Under routine circumstances, clinical decision-making is typically guided by robust evidence derived from randomized controlled trials, established protocols, and multidisciplinary consultations. Pandemics, however, disrupt this normative paradigm. A confluence of factors—including overwhelming patient influx, initial absence of effective therapeutics, constrained diagnostic capabilities, and critical shortages of resources such as personal protective equipment (PPE), ventilators, and staffing—creates an environment in which conventional practice standards become inadequate.5 This shift necessitates a transition from individualized patient-centered care toward a population health approach, wherein the objective is to maximize benefits for the largest number of people.6 In such settings, structured frameworks become indispensable for guiding triage, resource allocation, and treatment protocols in a consistent, ethically sound, and equitable manner.
Evidence-based decision-making (EBDM) serves as a cornerstone of pandemic response, leveraging the best available scientific evidence to inform critical actions. During outbreaks such as H1N1, SARS, and COVID-19, EBDM has guided resource allocation, containment strategies, and public health communications through predictive modeling, surveillance, and the development of clinical guidelines.7-9 However, the dynamic and uncertain nature of pandemics often strains traditional EBDM processes, creating a pressing need to integrate real-time data analytics and artificial intelligence (AI) to enhance predictive accuracy when information is incomplete or evolving rapidly.7,8
Clinical decision-making frameworks (CDMFs) for pandemics are designed to provide precisely this structure. These systematic tools integrate empirical evidence, ethical principles, and operational pragmatics to assist healthcare providers in making consistent, transparent, and justifiable decisions. CDMFs may address a range of critical issues, including prioritization for intensive care, allocation of scarce interventions (e.g., ventilators, antivirals, monoclonal antibodies), and modifications to elective surgical and procedural care.10,11 The formulation of these frameworks typically involves multidisciplinary collaboration among clinicians, ethicists, public health officials, and hospital administrators to ensure that they are both clinically appropriate and logistically viable.12
Several specialized frameworks complement EBDM by addressing specific aspects of pandemic decision-making. The Ottawa Decision Support Framework (ODSF), for instance, focuses on the process of decision-making at both individual and community levels.13 Although originally designed for shared clinical decisions, its principles—evaluating decisional needs, providing tailored support, and assessing outcomes—are vital for fostering public trust and adherence during a crisis.13-15 The PRECIS-2 tool (Pragmatic Explanatory Continuum Indicator Summary-2) aids in designing clinical trials that are fit for purpose during emergencies, promoting pragmatic studies that generate results directly applicable to real-world settings, thereby accelerating the evaluation of novel therapies and vaccines.16-19
Despite their recognized importance, the extant literature on pandemic CDMFs is fragmented.

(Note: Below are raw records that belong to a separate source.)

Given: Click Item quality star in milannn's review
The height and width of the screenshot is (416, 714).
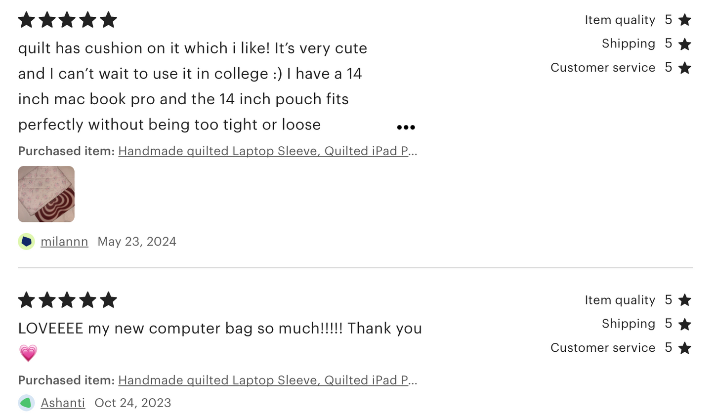Looking at the screenshot, I should tap(684, 20).
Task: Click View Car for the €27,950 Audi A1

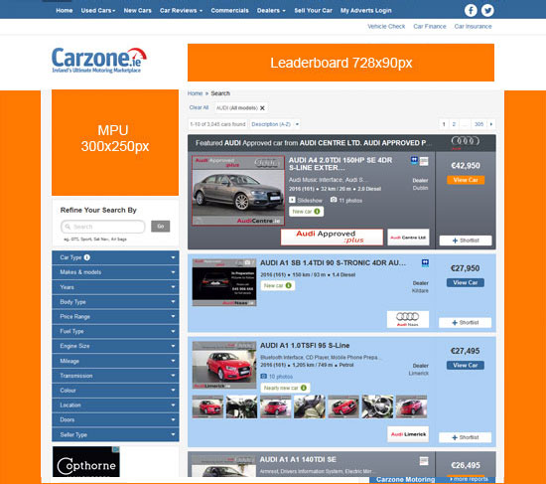Action: 466,283
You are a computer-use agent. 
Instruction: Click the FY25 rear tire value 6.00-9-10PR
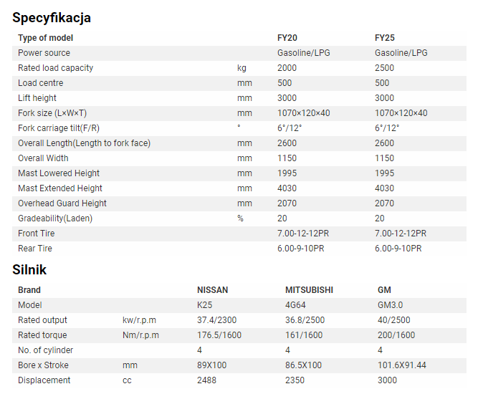[398, 249]
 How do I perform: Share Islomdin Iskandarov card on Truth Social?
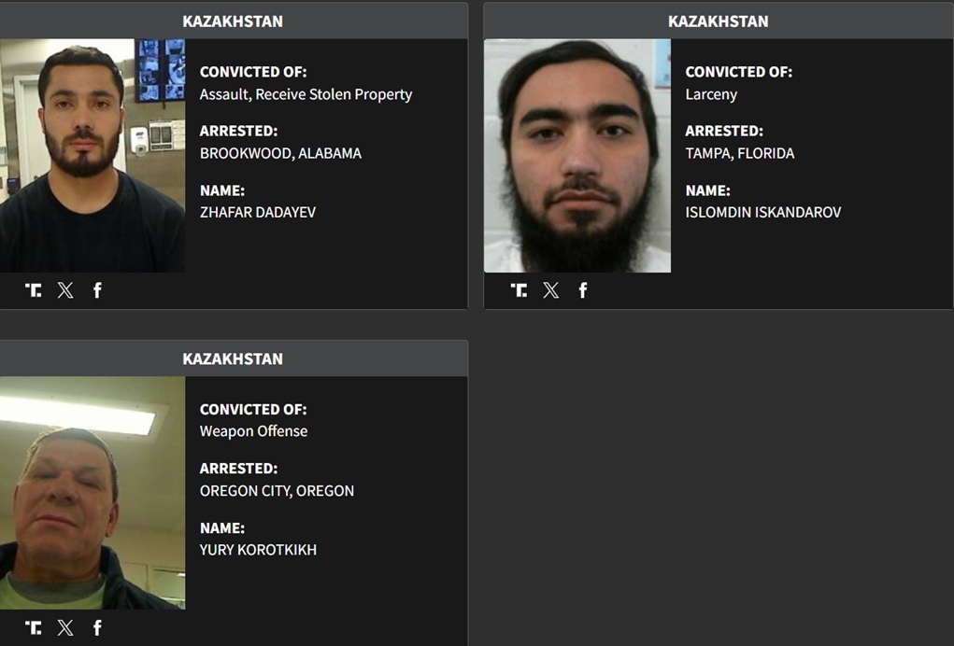519,290
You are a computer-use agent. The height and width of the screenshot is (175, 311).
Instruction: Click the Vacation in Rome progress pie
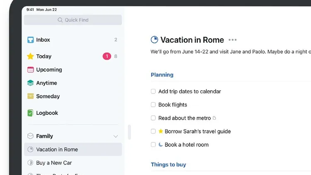pos(154,40)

Multiple institutions, governmental bodies, and professional societies have put forward various guidelines and models, yet these vary considerably in quality, scope, methodological rigor, and practical applicability.20 While some are grounded in well-defined ethical reasoning, others function primarily as operational checklists. Moreover, the urgency driving the development of such frameworks during recent crises has prompted questions regarding their implementability, effectiveness in improving patient outcomes, and integration of lessons learned from prior pandemics.21
Thus, a synthesis of the available evidence is essential to map, evaluate, and consolidate knowledge on CDMFs for pandemic preparedness and response. This scoping review aims to identify, critically appraise, and summarize the characteristics, core components, and methodological foundations of published CDMFs intended for use in pandemics. The findings of this review will provide an evidence base to support the development, refinement, and implementation of robust decision-making tools for future public health emergencies.
Materials and Methods
This scoping review was conducted to synthesize the available literature on CDMFs for pandemic preparedness and response published between January 2000 and January 2025. We tried to design and report the review in accordance with the Preferred Reporting Items for Systematic Reviews and Meta-Analyses (PRISMA) guidelines.
Search strategy
A comprehensive search was performed across four electronic databases: PubMed, Scopus, Web of Science, and Google Scholar. The search strategy was developed using a combination of controlled vocabulary (e.g., MeSH terms) and keywords related to clinical decision-making, pandemics, and response frameworks. Key search terms included: “clinical decision-making framework,” “pandemic preparedness,” “pandemic response,” “decision support systems,” “artificial intelligence,” “predictive modeling,” and “crisis standards of care.” Boolean operators (AND, OR) were employed to refine the search. The full search strategy for each database is provided in Table 1. To minimize the risk of publication bias, additional sources were identified through manual screening of reference lists of included articles and relevant review papers. Grey literature, including technical reports, guidelines from governmental and non-governmental organizations (e.g., WHO, CDC), and preprints, was also considered for inclusion.
Table 1.
Inclusion and exclusion criteria, search terms and databases
|
Items
|
Explanation
|
| Search strategy & syntaxes |
A systematic search was conducted in PubMed, Google Scholar, Scopus, and Web of Science using the following search syntax:
- ("clinical decision-making frameworks" OR "healthcare decision support systems") AND ("pandemic preparedness" OR "pandemic response")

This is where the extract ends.